GSA Annual Meeting in Seattle, Washington, USA - 2017

Paper No. 274-13
Presentation Time: 9:00 AM-6:30 PM

PETROGRAPHY AND GEOCHEMISTRY OF MEGACRYSTIC K-FELDSPARS FROM A GRANITOID INTRUSION, NORTHWESTERN NEVADA


PETTUS, Holly D. and BROWN, Kenneth L., Department of Geology & Geography, West Virginia University, 98 Beechurst Ave., Morgantown, WV 26506, hdpettus@mix.wvu.edu

Potassium feldspar (K-feldspar) is a common rock-forming mineral found in igneous intrusions world-wide. While most igneous intrusions contain K-feldspar (<1cm), relatively few intrusions have exceptionally large crystals (>4cm –megacrystic). By studying the petrography and geochemistry of these megacrystic K-feldspars, we hope to gain a better understanding of the physio-chemical environment in which these crystals were formed.

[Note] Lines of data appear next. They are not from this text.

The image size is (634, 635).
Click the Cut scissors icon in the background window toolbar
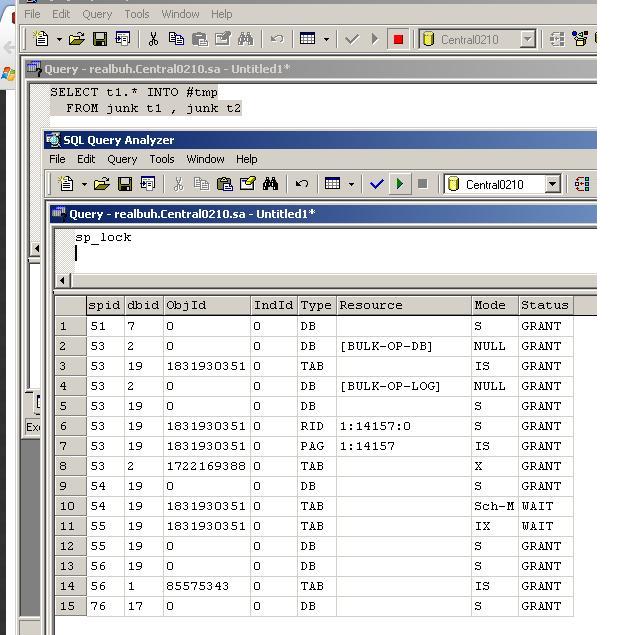pyautogui.click(x=153, y=39)
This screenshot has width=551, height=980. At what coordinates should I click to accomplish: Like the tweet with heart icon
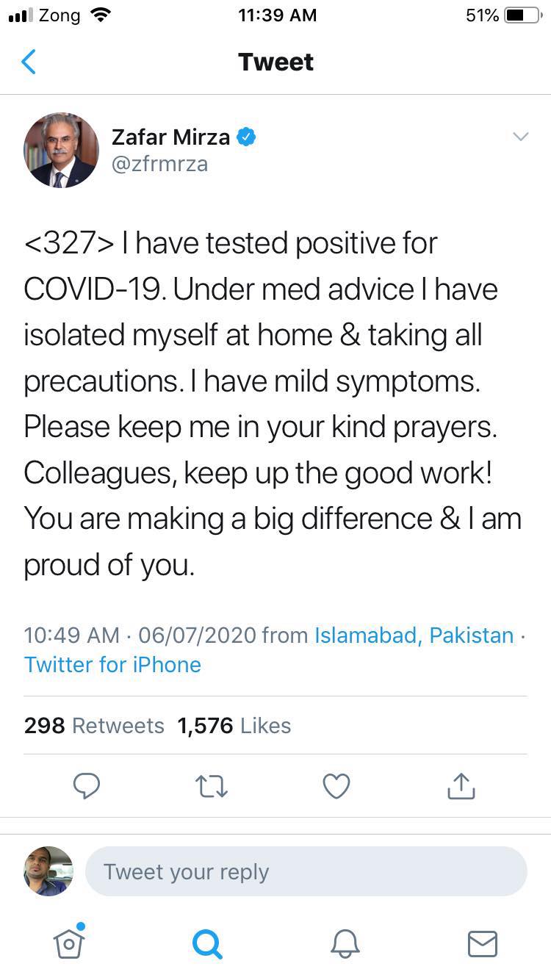(x=336, y=786)
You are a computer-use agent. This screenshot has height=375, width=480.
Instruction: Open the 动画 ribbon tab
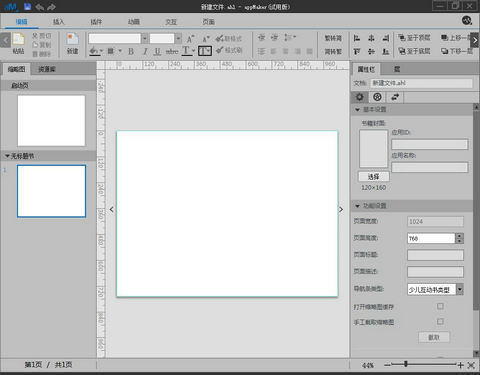pyautogui.click(x=134, y=22)
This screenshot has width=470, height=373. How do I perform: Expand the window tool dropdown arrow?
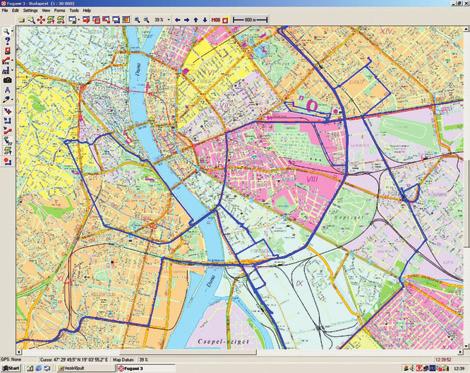point(78,20)
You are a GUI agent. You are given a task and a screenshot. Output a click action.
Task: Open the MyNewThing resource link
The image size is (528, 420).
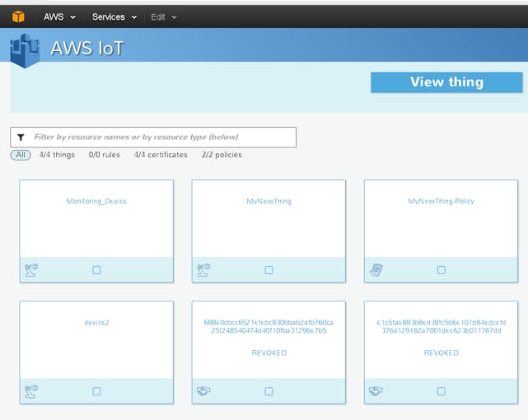[269, 201]
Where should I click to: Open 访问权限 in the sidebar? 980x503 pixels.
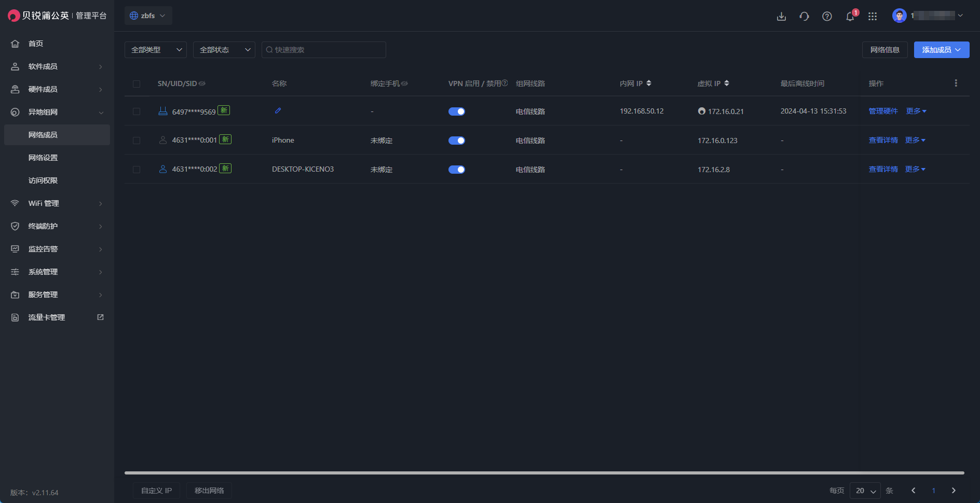click(x=43, y=180)
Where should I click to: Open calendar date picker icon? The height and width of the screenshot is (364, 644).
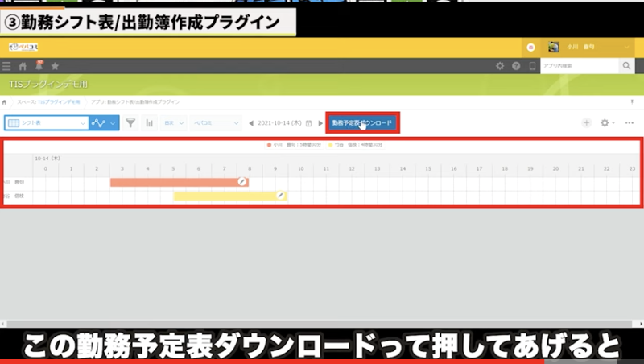[308, 123]
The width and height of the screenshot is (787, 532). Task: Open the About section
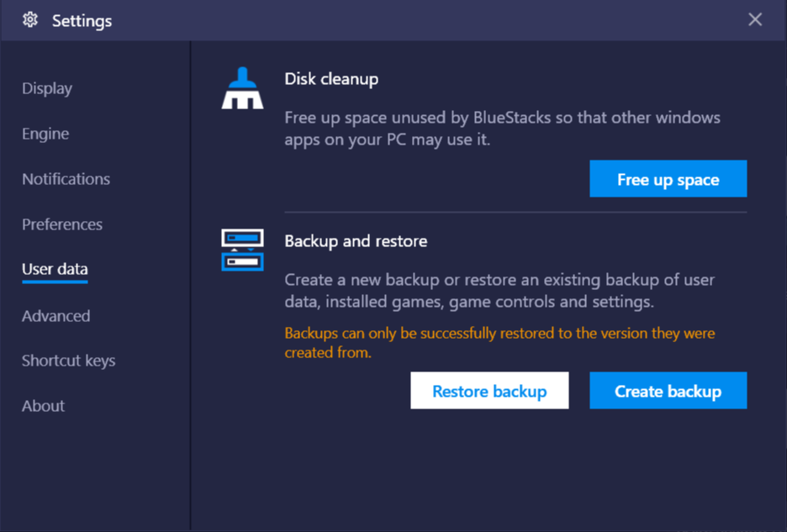point(43,406)
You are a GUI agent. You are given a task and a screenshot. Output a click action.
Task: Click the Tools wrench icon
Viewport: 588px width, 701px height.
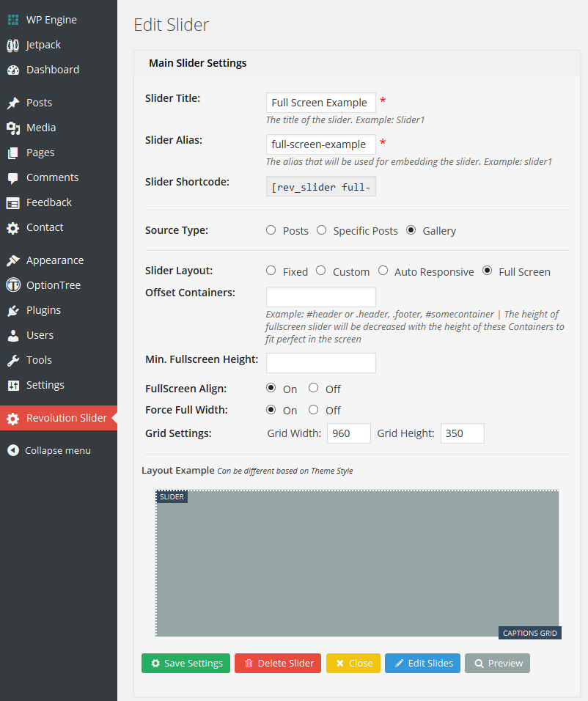pyautogui.click(x=14, y=359)
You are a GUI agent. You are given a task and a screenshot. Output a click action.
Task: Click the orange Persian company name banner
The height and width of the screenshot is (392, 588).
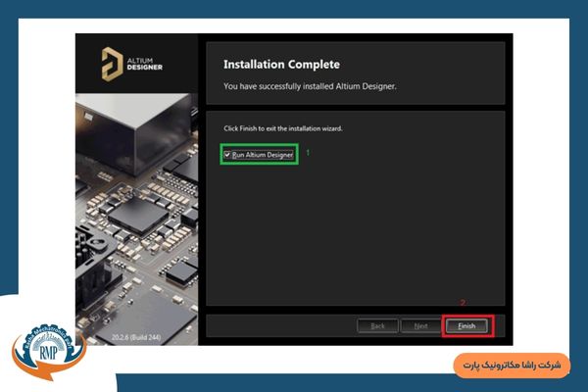pyautogui.click(x=511, y=365)
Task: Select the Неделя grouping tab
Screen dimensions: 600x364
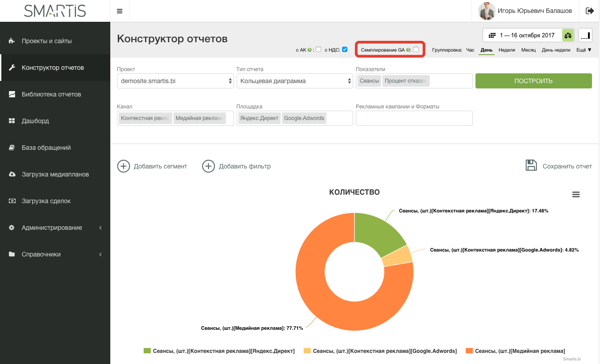Action: 507,50
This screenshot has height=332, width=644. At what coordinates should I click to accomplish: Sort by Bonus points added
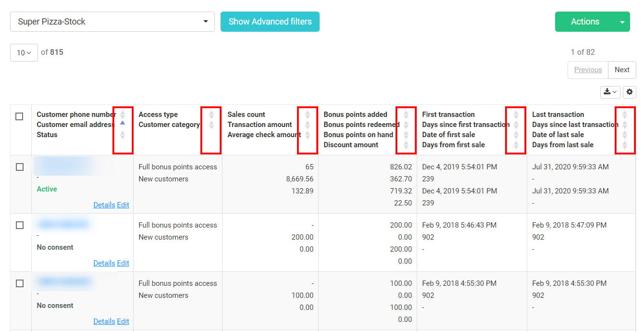[406, 115]
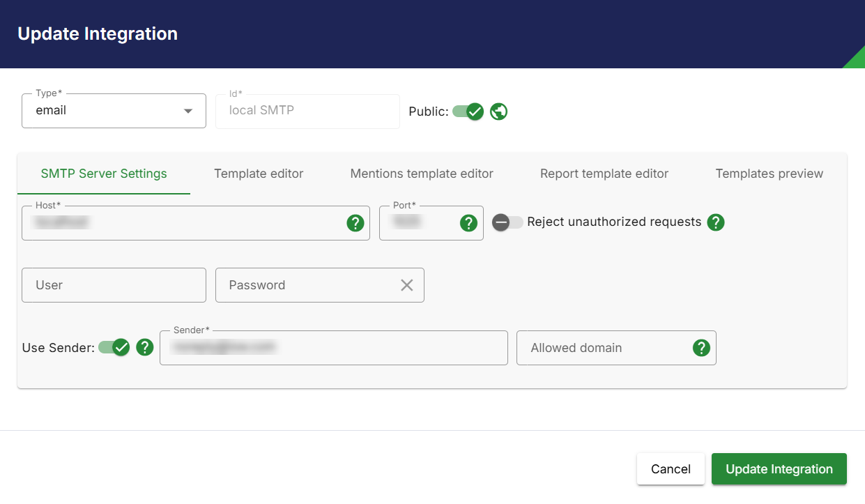Viewport: 865px width, 504px height.
Task: Click help icon in Allowed domain field
Action: [701, 348]
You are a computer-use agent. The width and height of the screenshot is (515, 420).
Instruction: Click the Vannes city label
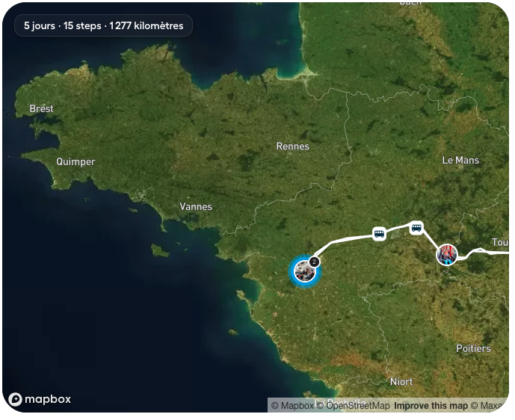[x=196, y=206]
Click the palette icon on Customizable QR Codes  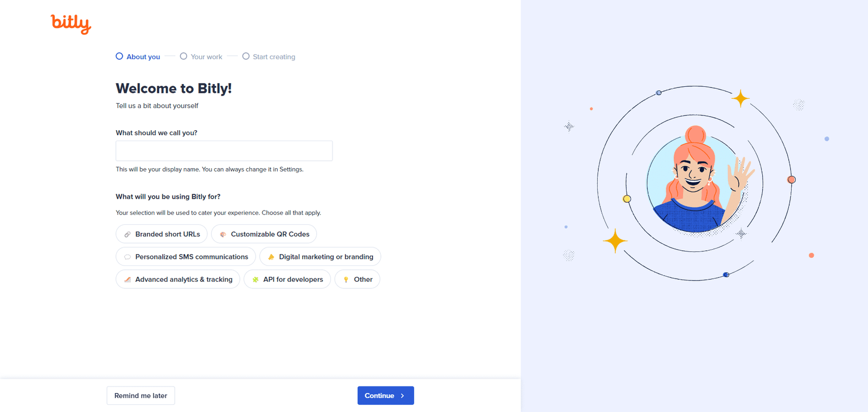pyautogui.click(x=223, y=234)
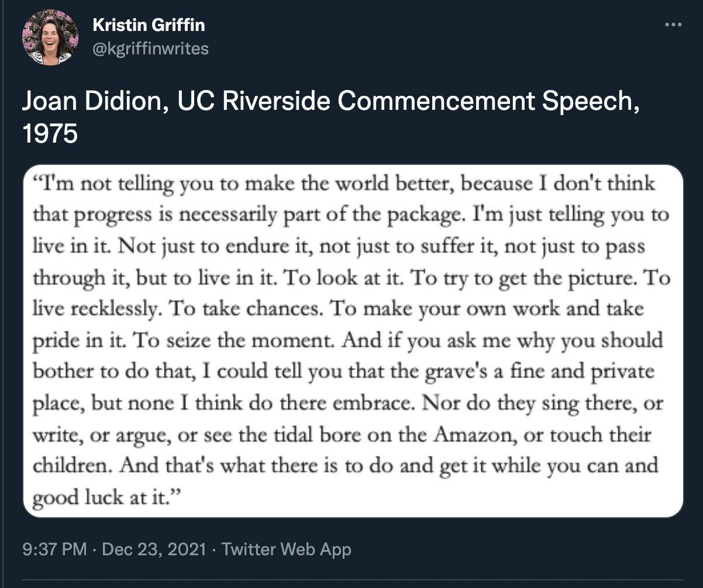Open the Twitter Web App source link
703x588 pixels.
(x=286, y=549)
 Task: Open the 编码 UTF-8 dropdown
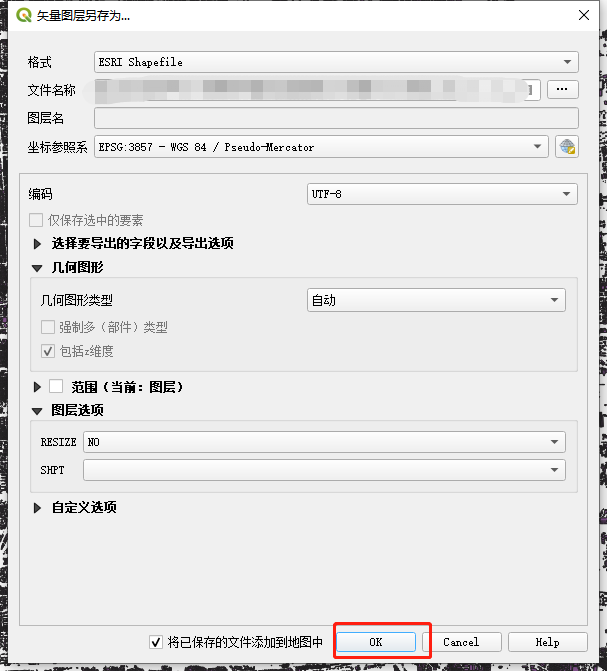(x=442, y=194)
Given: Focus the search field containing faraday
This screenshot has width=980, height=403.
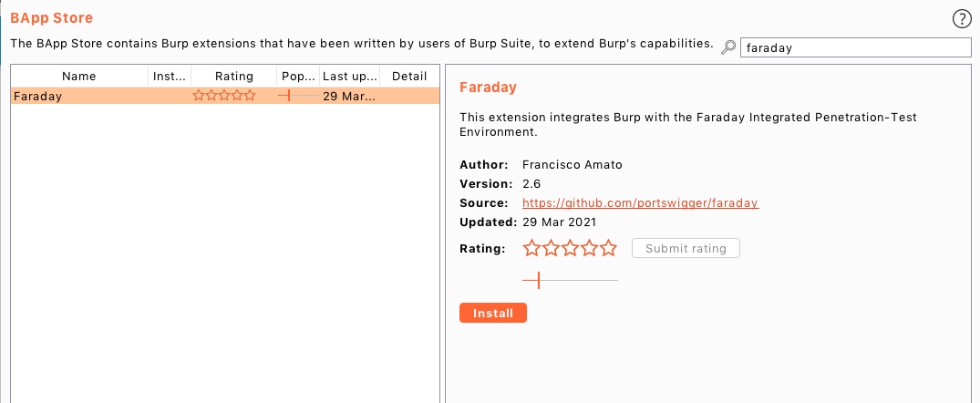Looking at the screenshot, I should 856,47.
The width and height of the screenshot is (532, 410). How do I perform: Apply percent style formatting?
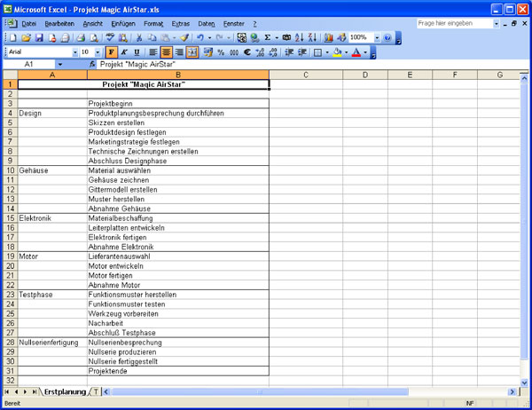point(221,52)
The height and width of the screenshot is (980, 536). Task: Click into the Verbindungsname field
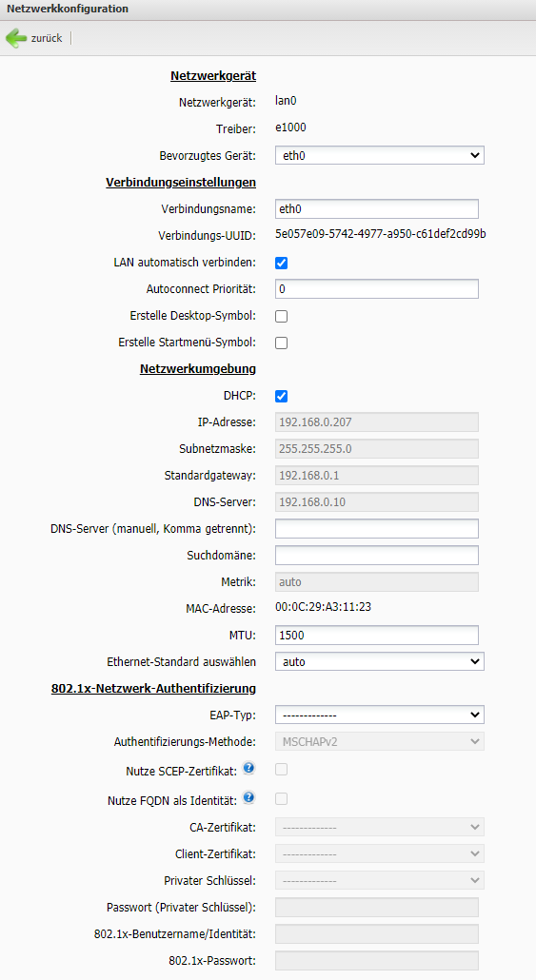click(376, 208)
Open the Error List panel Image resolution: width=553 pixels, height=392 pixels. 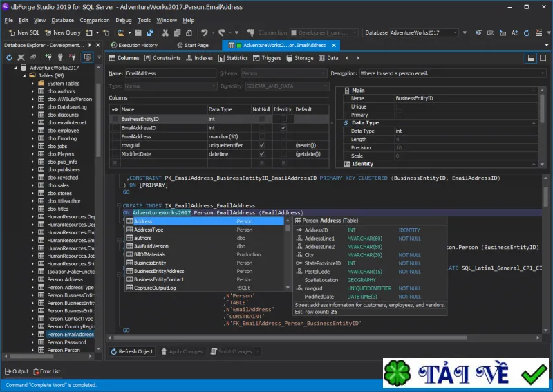pyautogui.click(x=46, y=371)
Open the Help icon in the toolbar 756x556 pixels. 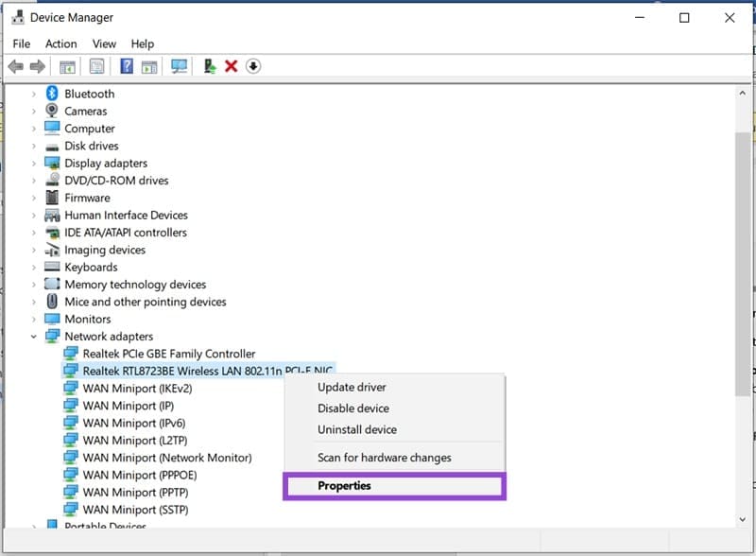click(126, 66)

This study focuses on a suite of megacrystic K-feldspars from the Granite Peak stock in northwestern Nevada. Petrographic observations indicate that all of the crystals are euhedral in shape, contain complex zonation boundaries, sectoral zoning, and abundant inclusions (quartz, plagioclase, biotite, Fe-Ti oxides, apatite, and zircon). Many of the inclusions are preferentially oriented with their long-axis parallel to zonation boundaries. EPMA data reveals that the host megacryst is primarily orthoclase (~An80 - An90), while the plagioclase inclusions are predominately andesine (~An30 – An50) with oligoclase to albite rims (~An5 to An17). EPMA data also indicates that the plagioclase inclusions are regularly zoned with Ca-rich cores (4.24 - 7.79 wt%) and Na-rich rims (9.02 - 11.79 wt%). Image analysis of a Granite Peak stock outcrop demonstrates a preferential orientation of the megacrysts (N =107) with an average NW to SE direction, suggesting that megacrysts were free to rotate into alignment during their formation. Geochemical analyses obtained by μ-XRF reveal that zonation boundaries are correlated with Ba content (0 - 2.35 wt%). Other notable trace elements include: Rb (0 - 80 ppm), Sr (0 - 287 ppm), Zr (0 – 339 ppm), and Ce (0 – 3842 ppm). These data can help us better understand the system in which these crystals were forming and why these crystals grew so large. With distinct Ba zonation patterns, regular zoning within plagioclase inclusions, and the presence of igneous microstructures (no observed sub-solidus deformation), the megacrysts appear have a magmatic origin.